*Task input:*
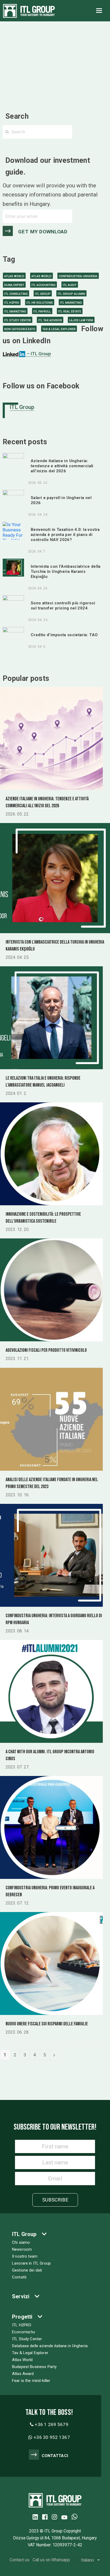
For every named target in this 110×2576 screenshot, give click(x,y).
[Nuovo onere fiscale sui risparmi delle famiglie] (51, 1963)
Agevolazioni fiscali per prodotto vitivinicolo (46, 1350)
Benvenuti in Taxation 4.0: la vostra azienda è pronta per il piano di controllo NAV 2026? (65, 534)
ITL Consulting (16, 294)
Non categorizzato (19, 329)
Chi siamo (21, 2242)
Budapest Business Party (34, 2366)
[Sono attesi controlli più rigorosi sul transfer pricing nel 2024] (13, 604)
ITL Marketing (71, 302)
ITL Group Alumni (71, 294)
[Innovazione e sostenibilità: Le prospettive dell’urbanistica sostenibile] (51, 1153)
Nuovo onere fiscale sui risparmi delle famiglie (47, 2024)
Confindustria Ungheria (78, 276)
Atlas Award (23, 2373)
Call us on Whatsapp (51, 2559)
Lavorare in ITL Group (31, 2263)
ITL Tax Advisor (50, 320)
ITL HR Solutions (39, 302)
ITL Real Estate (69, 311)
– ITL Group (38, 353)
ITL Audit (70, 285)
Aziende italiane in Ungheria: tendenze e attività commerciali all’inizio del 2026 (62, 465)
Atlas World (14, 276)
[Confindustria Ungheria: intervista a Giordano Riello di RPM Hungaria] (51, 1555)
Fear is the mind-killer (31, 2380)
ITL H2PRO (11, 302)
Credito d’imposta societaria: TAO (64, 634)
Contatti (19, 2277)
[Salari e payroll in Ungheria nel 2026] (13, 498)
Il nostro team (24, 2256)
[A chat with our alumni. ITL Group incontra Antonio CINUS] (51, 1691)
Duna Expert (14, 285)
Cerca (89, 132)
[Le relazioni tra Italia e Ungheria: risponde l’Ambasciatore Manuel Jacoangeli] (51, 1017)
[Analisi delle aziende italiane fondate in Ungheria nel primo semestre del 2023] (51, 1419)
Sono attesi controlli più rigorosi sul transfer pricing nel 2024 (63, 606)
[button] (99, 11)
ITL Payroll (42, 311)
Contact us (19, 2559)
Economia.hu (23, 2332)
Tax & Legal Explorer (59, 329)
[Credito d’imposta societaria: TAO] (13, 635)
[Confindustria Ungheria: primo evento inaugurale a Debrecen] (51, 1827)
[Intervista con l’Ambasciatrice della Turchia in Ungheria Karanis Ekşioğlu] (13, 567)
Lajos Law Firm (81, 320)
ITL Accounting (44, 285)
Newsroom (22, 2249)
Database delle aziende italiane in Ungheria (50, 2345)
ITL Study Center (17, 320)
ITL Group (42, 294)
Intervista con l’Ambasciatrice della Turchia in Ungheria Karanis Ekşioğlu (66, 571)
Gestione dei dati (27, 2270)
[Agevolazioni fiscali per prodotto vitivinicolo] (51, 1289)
--
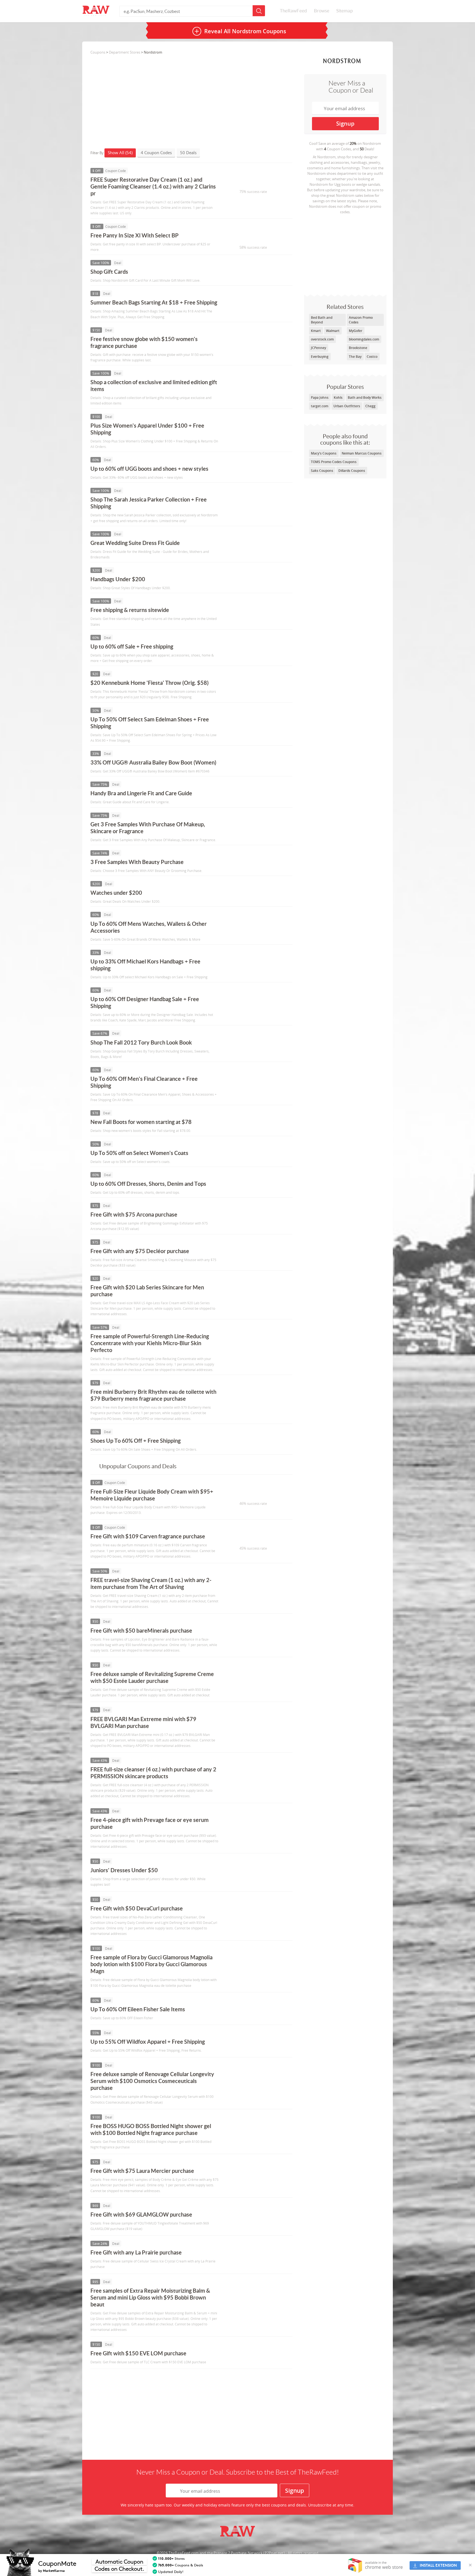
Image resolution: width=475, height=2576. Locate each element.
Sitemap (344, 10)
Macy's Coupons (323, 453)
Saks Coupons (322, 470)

*What to do:*
Look back at the entries above. Retype the line with "Nuovo onere fiscale sui risparmi delle famiglie (47, 2024)", the line with "Cerca (89, 132)", and all lines in between.

*Written answer:*
Nuovo onere fiscale sui risparmi delle famiglie (47, 2024)
Confindustria Ungheria (78, 276)
Atlas Award (23, 2373)
Call us on Whatsapp (51, 2559)
Lavorare in ITL Group (31, 2263)
ITL Tax Advisor (50, 320)
ITL HR Solutions (39, 302)
ITL Real Estate (69, 311)
– ITL Group (38, 353)
ITL Audit (70, 285)
Aziende italiane in Ungheria: tendenze e attività commerciali all’inizio del 2026 (62, 465)
Atlas World (14, 276)
[Confindustria Ungheria: intervista a Giordano Riello di RPM Hungaria] (51, 1555)
Fear is the mind-killer (31, 2380)
ITL H2PRO (11, 302)
Credito d’imposta societaria: TAO (64, 634)
Contatti (19, 2277)
[Salari e payroll in Ungheria nel 2026] (13, 498)
Il nostro team (24, 2256)
[A chat with our alumni. ITL Group incontra Antonio CINUS] (51, 1691)
Duna Expert (14, 285)
Cerca (89, 132)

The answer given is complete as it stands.